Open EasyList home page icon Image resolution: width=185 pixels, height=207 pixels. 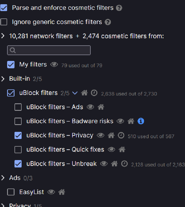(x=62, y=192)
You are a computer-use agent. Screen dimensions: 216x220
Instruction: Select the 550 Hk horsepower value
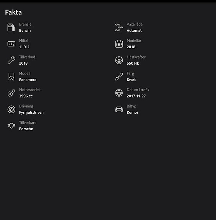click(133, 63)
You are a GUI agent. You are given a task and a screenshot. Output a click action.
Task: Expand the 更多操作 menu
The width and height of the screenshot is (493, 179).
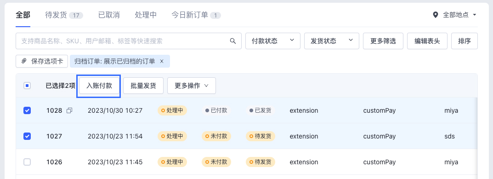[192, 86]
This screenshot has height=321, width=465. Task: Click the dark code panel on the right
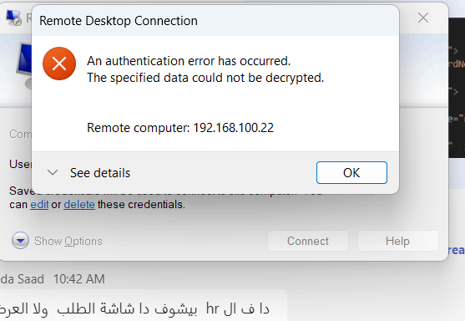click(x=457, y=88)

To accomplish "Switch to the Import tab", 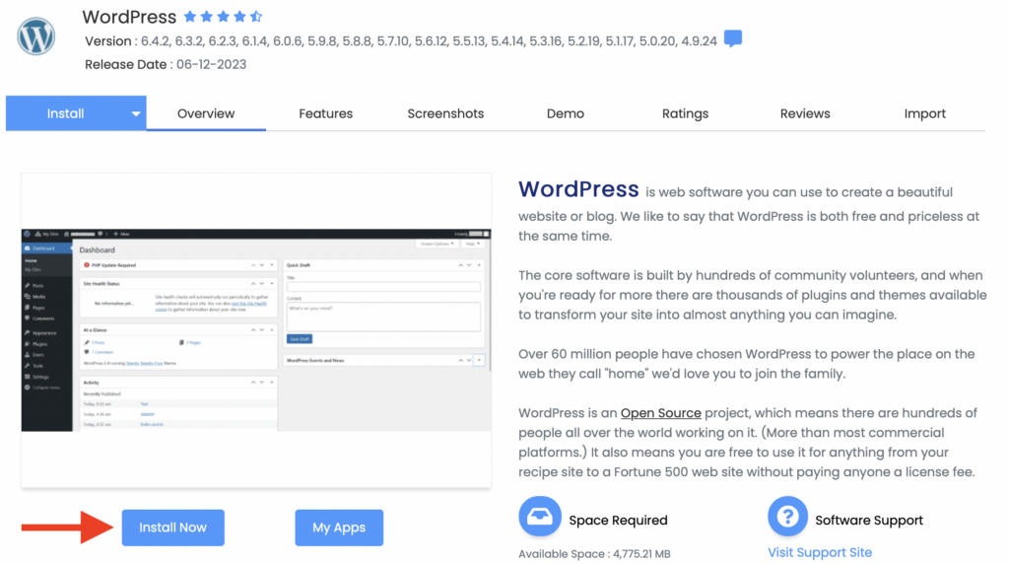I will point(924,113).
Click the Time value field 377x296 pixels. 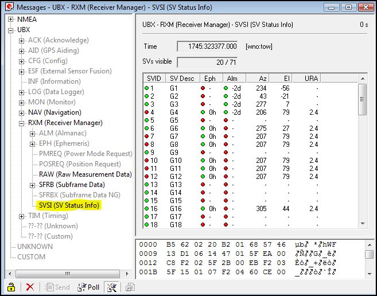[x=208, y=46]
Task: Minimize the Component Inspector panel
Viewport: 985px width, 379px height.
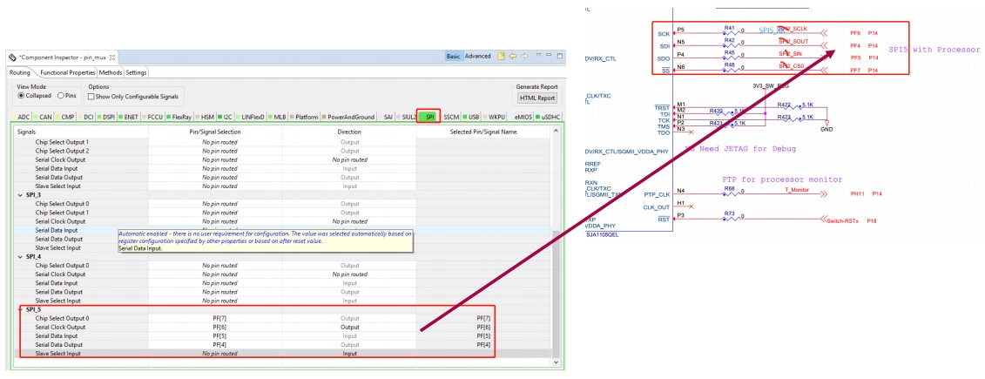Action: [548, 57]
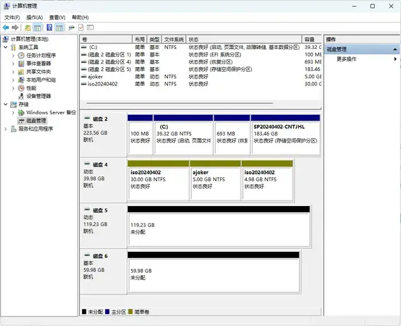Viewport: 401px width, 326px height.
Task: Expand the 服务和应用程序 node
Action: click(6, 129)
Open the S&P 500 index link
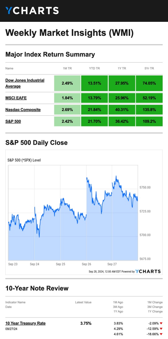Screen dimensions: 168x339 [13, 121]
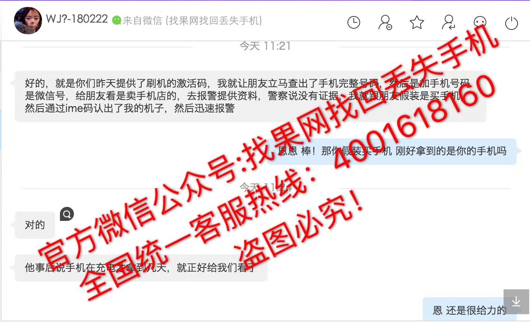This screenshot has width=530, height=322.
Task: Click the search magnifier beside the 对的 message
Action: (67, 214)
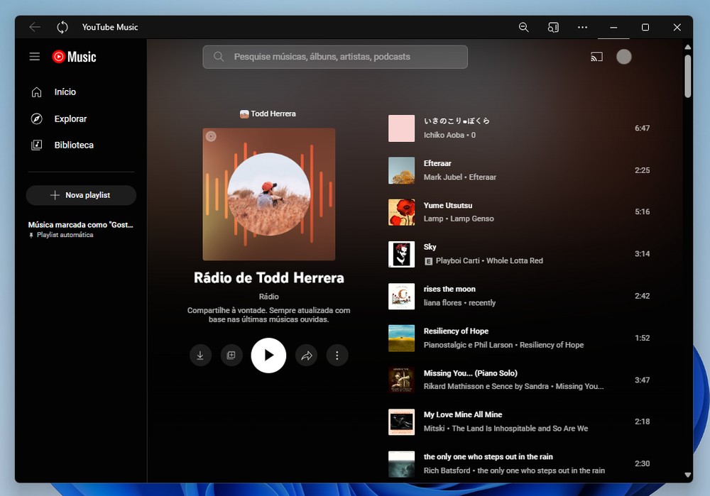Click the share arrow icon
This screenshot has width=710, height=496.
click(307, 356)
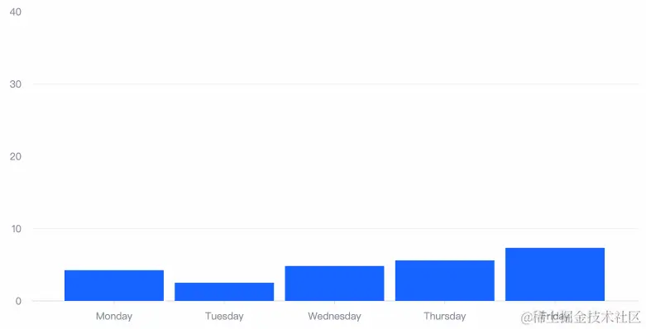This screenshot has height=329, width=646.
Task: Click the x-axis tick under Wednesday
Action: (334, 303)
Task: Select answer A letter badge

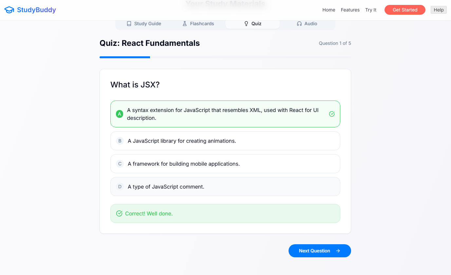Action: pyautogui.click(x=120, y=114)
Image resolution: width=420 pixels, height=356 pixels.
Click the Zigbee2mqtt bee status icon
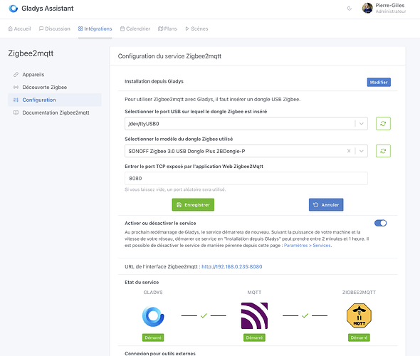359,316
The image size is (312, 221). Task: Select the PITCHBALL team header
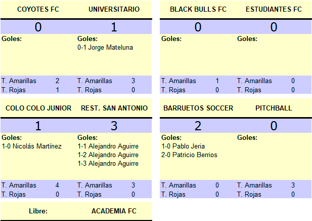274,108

EXERCISE DETAILS
Restate word for word the lines starting at the one that contains "Task: Select answer A letter badge" and ending at the last line of the data. Skip every picture.

RESULT OF THIS EXERCISE
Task: Select answer A letter badge

Action: pyautogui.click(x=120, y=114)
Image resolution: width=420 pixels, height=356 pixels.
Click the Zigbee2mqtt bee status icon
359,316
The image size is (312, 221). Task: Select the PITCHBALL team header
274,108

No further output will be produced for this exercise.